• [Short problem 1]:
Using the diffraction methods text below, answer each question on its own line, marked like the questions:
(a) At which beamline were the PXRD data collected?
(b) What capillary material was used for the high-temperature measurements?
(c) Which program was used for the Rietveld refinements?
• [Short problem 2]:
Carry on the diffraction methods text below from its last sentence.

2.2. Synchrotron powder X-ray diffraction

PXRD data were collected at the BL44B2 beamline, SPring-8, Japan, in Debye–Scherrer geometry with an image plate detector. The incident X-ray energy was calibrated every 24 h using PXRD patterns measured on a NIST CeO₂ standard sample with a = 5.411651 (6) Å, giving wavelengths of 0.49980 (2) Å and 0.49994 (1) Å for the low- and high-temperature measurements, respectively.

To obtain homogeneous particle sizes, important for measuring high-quality powder diffraction data, the powder sample was suspended in ethanol, mixed thoroughly, and left for sedimentation for five minutes. The supernatant containing only the smaller, non-sedimented particles was moved to another vial, mixed and again left to sediment for another five minutes. The supernatant was then moved to a final vial and the ethanol evaporated, leaving behind a fine powder of homogeneous particles. The powder was packed in 0.2 mm capillaries: glass for low-temperature (LT) and quartz for high-temperature (HT) measurements.

A N₂ gas flow system was used for cooling/heating the samples during measurements. A temperature calibration was conducted from 100 to 1000 K in 100 K increments by inserting a thermocouple at the sample position and recording the temperature 10 min after the system had reached its set point, to ensure complete thermal equilibration in the system and avoid any `overshoot' effects from the PID controller. The LT setup (100–300 K) used a 0.5 mm × 3 mm collimator, while a 0.5 mm × 1 mm collimator was necessary for the HT setup (300–1000 K). Measurements were performed in 100 K increments in the interval 100–1000 K.

2.3. Rietveld refinements

Rietveld refinements were conducted using the FullProf program (Rodríguez-Carvajal, 1993). The background was modeled using selected points with refinable heights and the peak shape was a Thompson–Cox–Hastings pseudo-Voight function corrected for axial divergence asymmetry. An instrumental resolution function based on refined half-width parameters of the NIST CeO₂ standard was employed, and an absorption correction applied with μ_R = 1.30 calculated from the nominal stoichiometry, a wavelength of 0.5 Å, a capillary radius of 0.1 mm, and a packing fraction of 0.6 using Argonne National Laboratories (2021) X-ray absorption calculator. A range of 40× the full width at half-maximum was included for the calculation of the profile of individual Bragg reflections.

• [Supplied records]:
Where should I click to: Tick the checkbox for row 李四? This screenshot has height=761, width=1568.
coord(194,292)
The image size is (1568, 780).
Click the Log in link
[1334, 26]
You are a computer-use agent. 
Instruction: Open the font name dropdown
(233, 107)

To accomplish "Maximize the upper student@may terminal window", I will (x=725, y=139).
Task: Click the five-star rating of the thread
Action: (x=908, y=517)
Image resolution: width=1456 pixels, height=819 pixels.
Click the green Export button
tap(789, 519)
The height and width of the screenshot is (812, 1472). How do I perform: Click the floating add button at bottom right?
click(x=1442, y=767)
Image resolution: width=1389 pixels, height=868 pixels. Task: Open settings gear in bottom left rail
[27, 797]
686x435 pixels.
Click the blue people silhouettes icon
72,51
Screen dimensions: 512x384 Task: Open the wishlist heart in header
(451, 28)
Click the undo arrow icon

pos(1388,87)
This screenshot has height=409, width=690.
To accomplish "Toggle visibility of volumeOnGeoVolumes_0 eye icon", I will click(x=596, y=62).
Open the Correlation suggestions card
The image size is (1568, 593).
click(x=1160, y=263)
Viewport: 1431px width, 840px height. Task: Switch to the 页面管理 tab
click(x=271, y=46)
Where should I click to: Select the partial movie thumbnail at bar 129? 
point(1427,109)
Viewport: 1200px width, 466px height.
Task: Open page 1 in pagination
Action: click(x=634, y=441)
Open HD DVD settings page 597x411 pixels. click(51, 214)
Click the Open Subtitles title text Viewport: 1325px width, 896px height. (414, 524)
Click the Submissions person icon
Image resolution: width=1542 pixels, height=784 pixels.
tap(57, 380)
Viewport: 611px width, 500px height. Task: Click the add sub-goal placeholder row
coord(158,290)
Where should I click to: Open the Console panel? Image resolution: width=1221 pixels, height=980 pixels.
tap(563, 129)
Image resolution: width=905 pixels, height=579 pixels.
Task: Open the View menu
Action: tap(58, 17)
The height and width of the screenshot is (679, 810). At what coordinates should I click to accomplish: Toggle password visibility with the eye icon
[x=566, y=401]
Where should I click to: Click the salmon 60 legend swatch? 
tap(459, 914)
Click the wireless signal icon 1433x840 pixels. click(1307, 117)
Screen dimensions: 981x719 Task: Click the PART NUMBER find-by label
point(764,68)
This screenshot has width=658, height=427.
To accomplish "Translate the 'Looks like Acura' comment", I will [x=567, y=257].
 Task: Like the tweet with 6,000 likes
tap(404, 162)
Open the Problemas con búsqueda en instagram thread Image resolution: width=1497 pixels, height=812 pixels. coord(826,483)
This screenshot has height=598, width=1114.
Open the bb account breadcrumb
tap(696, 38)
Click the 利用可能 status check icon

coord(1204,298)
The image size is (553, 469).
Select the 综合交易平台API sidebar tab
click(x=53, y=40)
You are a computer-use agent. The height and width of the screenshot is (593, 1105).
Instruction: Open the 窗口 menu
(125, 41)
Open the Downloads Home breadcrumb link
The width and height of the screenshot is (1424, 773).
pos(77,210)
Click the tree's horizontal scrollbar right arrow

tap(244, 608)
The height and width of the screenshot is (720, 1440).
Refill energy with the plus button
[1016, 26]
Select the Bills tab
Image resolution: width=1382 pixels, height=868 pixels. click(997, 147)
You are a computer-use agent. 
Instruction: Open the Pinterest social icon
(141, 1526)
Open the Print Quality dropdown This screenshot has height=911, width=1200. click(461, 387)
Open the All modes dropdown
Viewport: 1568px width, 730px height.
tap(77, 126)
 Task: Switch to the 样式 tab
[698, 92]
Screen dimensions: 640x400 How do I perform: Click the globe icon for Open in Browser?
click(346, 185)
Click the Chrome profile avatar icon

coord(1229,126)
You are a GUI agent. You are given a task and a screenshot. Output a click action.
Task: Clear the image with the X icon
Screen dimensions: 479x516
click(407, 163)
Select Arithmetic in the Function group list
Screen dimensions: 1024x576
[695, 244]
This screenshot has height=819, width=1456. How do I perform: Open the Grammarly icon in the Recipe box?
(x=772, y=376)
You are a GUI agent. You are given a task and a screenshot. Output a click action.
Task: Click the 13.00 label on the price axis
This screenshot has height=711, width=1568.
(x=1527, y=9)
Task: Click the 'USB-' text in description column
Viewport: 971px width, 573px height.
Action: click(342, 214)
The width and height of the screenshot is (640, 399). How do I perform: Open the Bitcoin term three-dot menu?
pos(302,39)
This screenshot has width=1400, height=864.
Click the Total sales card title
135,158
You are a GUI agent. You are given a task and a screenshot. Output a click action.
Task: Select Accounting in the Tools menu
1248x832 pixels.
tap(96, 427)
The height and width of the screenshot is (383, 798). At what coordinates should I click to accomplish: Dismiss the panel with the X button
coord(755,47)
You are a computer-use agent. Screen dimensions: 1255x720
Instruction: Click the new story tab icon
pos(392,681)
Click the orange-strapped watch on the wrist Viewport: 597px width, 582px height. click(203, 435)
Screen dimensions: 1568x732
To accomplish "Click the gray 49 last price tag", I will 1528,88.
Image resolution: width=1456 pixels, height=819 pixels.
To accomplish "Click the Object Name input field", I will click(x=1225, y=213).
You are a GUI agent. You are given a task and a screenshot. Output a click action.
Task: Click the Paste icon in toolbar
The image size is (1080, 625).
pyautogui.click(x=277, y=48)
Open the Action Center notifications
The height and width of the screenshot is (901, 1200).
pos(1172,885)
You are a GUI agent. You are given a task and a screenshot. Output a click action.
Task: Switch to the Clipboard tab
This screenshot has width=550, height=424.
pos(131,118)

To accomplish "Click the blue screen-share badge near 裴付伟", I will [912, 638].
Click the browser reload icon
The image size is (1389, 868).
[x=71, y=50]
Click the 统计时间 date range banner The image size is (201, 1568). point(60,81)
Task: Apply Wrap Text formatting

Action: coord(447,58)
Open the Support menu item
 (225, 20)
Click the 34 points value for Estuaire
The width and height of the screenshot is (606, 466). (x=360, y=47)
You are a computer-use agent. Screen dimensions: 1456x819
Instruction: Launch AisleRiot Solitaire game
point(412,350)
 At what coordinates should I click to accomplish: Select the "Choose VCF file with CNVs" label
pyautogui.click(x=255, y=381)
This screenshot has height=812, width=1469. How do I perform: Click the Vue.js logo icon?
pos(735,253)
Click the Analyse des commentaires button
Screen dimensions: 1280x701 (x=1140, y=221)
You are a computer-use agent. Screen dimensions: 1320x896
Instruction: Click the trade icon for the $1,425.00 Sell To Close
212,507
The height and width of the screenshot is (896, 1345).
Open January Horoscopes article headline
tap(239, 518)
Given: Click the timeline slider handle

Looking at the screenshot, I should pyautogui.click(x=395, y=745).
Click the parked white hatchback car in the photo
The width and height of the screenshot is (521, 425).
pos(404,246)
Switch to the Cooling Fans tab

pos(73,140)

• [Exercise output 1]:
(a) BL44B2, SPring-8, Japan
(b) Quartz
(c) FullProf

• [Exercise output 2]:
The following parameters were included in the refinements: scale factor, background points, zero-point correction, the Lorentzian half-width parameter X, and the asymmetry correction parameters asy1 and asy2 up to a limit of 40° 2θ, the unit-cell parameter, the 16i atomic position (x,x,x), the 24k atomic position (0,y,z), isotropic ADPs for all but the 6d guest site, which was modeled anisotropically, and finally the occupancies of Au and Si on the host sites assuming full occupancy on each site. The refined values are given in Table S1 the supporting information.

Two minor impurity phases were identified from the diffraction pattern, pure Si and CeAu₂Si₂, and these were included in the refinement giving a combined weight fraction of roughly 15% throughout the temperature series. The origin of minute impurity peaks at 2θ = 8.001°, 9.065°, 12.109°, 13.605°, 18.261°, 10.290°, 12.970° and 26.688° could not be found.

2.4. Energy-dispersive X-ray spectroscopy

Energy-dispersive X-ray spectroscopy (EDX) data was measured on a Thermo Scientific Talos F200X S/TEM to show the presence of Ce within the clathrate structure. A powdered sample was suspended in ethanol and sonicated to ensure homogeneous dispersion of the particles. The mixture was then deposited on the S/TEM sample holder carbon grids and left for the ethanol to evaporate leaving behind an even dispersion of particles. X-ray collection was performed for approximately 20 min for each of the examined particles.

3.1. Structural models

The host atoms are on the 6c, 16i and 24k Wyckoff sites, while the guest atoms are on 2a and 6d at the centers of the dodecahedral and tetrakaidecahedral cages, respectively. Different structural models were tested for the distribution of atoms among the different sites, and in all cases each atomic site was assumed to be fully occupied.

Transition metals have generally been observed to order on the 6c site in the host structure (Johnsen et al., 2006, 2007; Baitinger et al., 2020; Herrmann et al., 1999) and Au was confined to this position in the initial model used here, with Si being present on all sites. From refining the relative Au/Si occupancy on 6c, the site was found to be preferentially occupied by Au: occ_Au(6c)/occ_Si(6c) = 5.9 (1). This model resulted in negative values for the ADP at 24k, hinting at a lack of scattering power on this site in the model. Au was then added also to the 24k site and the relative Au/Si occupancy refined. This resulted in a significantly better fit and reasonable ADPs, despite the refined amount of Au on the site being only around 1%: occ_Au(24k)/ occ_Si(24k) = 0.012 (1). Adding Au to the 16i site resulted in even lower Au occupancy than for 24k without improving the fit and as a result was not included in the final model.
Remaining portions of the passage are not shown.